Python 3

home

HTTP and Web Clients

Web Request and Response and the HTTP Protocol

The network protocol requires a shift in thinking about how our programs work.

The Client-Server Networking Protocols When we run a program locally, we expect the program to do some work, print output to the screen, then for to (eventually) stop executing. When we run a program that sends a message over a network (a client program), it relies on another program to respond (a server program). This reliance on another program means that many problems may arise in networking, including blocking conditions (both programs are waiting for the other to say something, or both programs are talking at the same time), or when one program is unable to understand the other. The client-server protocol is a simple understanding between two programs:

The server listens for a request.
The client sends a request to the server and listens for a response.
The server receives the request, processes it and returns a response (then goes back to listening for the next request).
The client receives the response. If the server never responds, it keeps listening for a time, after which the request times out.

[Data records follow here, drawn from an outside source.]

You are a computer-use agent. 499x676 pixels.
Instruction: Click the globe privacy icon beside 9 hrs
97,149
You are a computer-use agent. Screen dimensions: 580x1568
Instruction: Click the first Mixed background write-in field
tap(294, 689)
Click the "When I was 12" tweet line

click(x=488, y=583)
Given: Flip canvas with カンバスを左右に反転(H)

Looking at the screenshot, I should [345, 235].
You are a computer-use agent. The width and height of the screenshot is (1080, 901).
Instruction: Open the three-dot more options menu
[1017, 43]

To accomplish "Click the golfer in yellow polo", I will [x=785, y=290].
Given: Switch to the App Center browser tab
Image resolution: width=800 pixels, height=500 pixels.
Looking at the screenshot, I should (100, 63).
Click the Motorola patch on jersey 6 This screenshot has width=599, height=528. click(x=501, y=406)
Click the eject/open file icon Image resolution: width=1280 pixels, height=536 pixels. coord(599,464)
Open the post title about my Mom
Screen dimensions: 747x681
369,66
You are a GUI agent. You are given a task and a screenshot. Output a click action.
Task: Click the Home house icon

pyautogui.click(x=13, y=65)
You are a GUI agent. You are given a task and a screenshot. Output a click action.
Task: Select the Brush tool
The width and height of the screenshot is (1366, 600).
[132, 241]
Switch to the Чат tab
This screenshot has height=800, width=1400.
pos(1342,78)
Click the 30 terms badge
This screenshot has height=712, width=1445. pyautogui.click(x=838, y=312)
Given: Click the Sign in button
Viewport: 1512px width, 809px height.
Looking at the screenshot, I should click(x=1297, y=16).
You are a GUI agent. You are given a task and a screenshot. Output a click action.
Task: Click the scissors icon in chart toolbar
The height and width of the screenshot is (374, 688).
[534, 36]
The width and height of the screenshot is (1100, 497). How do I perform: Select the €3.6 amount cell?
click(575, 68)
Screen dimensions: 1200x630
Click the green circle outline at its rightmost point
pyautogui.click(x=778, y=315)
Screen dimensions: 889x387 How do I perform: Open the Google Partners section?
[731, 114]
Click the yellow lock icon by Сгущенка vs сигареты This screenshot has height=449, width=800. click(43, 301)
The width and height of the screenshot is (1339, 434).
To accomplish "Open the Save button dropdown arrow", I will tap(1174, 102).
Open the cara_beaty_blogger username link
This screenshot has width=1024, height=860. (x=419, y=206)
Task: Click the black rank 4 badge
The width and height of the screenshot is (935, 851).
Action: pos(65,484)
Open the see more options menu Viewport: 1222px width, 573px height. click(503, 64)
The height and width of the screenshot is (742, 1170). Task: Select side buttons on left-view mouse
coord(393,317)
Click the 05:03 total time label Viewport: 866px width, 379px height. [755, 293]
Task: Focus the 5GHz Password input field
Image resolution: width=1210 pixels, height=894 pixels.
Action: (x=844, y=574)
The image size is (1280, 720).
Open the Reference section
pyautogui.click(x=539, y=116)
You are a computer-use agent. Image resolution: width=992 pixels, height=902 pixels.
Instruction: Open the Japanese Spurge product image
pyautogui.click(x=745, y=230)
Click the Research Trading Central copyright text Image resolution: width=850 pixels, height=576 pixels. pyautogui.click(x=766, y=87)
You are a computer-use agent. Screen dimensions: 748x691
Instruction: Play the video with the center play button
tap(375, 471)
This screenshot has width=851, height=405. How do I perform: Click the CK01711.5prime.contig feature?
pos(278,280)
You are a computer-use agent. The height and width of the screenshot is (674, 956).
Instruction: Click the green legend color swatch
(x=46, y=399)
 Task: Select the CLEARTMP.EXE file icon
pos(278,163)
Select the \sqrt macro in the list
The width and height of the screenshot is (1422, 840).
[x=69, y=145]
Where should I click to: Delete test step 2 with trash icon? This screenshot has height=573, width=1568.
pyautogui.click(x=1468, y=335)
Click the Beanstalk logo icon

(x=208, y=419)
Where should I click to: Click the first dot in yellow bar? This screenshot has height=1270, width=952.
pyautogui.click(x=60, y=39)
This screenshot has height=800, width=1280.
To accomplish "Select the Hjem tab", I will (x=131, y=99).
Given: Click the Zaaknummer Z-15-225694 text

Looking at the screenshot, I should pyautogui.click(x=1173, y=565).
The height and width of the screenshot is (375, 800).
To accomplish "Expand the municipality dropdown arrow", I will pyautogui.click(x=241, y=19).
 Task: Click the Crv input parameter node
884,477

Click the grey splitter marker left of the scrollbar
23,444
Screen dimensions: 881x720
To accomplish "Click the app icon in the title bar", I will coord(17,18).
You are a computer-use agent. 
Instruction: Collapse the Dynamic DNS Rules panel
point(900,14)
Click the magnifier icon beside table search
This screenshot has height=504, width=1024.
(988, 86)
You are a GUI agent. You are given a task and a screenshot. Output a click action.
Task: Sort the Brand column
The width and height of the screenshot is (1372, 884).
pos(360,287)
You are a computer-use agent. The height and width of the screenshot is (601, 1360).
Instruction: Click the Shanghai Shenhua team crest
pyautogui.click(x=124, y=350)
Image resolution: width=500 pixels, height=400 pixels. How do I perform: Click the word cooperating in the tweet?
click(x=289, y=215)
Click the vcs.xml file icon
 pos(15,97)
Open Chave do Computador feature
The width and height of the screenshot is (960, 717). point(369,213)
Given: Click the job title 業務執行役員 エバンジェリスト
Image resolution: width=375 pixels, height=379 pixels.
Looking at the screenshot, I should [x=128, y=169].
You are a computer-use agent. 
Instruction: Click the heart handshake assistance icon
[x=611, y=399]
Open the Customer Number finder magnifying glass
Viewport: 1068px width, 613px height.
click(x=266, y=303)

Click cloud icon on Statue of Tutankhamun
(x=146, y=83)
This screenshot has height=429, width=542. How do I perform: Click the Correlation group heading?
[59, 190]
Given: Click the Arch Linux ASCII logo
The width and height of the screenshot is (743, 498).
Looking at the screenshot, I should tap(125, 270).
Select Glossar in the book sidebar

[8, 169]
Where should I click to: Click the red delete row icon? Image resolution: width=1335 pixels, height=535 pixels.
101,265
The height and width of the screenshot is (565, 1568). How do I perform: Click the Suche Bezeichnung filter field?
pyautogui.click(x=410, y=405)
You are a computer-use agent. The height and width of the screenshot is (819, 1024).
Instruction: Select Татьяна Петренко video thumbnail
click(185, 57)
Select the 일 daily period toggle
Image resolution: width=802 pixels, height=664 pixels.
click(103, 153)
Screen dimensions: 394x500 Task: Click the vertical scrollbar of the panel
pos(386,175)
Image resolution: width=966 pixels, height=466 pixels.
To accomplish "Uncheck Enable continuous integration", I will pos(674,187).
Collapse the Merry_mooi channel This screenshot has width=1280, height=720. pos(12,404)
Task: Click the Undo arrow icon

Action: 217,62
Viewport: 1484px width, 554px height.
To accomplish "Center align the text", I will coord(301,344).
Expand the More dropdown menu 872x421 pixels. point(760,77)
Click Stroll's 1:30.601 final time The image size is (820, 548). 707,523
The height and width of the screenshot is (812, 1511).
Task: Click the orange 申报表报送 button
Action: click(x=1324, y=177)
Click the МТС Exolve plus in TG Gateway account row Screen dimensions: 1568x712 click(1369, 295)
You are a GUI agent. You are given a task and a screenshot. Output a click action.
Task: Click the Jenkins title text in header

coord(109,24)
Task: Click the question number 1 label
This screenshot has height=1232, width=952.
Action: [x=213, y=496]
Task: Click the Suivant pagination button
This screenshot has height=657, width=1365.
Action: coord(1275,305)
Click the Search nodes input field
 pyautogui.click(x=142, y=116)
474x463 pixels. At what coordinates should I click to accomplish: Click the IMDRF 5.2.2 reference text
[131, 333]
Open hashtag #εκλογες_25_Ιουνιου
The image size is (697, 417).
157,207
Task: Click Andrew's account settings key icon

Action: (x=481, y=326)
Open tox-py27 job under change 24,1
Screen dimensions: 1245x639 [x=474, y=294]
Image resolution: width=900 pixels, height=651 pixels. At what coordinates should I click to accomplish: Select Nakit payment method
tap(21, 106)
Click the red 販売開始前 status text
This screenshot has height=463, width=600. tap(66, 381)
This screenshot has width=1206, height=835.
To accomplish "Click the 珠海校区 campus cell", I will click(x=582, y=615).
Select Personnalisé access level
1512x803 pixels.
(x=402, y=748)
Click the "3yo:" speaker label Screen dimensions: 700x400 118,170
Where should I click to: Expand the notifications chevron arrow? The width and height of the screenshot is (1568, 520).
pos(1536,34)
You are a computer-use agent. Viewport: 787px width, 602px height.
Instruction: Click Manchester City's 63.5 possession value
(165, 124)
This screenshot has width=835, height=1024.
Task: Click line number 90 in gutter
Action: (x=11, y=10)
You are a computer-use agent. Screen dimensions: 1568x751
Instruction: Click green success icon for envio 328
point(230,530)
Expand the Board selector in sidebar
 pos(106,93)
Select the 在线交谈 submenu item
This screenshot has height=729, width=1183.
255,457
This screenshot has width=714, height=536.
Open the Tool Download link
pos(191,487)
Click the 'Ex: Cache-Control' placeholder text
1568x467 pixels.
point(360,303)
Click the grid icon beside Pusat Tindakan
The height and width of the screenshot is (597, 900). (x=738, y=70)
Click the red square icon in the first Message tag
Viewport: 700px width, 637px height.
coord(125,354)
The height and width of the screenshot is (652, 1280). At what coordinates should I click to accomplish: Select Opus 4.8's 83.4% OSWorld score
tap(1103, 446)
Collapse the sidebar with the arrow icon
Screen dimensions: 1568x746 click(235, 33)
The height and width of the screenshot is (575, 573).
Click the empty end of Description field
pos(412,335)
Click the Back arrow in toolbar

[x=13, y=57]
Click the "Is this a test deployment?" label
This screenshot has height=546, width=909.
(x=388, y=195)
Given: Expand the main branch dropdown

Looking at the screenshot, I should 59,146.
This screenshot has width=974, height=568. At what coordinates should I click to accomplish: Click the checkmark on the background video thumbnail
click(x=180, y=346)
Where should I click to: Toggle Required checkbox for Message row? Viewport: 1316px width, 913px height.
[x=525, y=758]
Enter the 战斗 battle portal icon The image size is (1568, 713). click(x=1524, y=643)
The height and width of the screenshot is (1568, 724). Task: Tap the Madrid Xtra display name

HTTP Protocol In addition to understanding the client-server protocol of sending and listening, both programs must "speak the same language", meaning they need a more detailed protocol in order to understand each other. This protocol defines what the client may say when making a request and what the server may say in response. The HTTP (HyperText Transport Protocol) is a client-server protocol that defines how clients and servers will communicate over the internet. It is in use anytime you use a web browser, and it is the reason you see an http:// in front of most URLs. In this session we'll learn how to use our Python program as a client (i.e., to replace the browser), how to construct and send HTTP requests and read HTTP responses.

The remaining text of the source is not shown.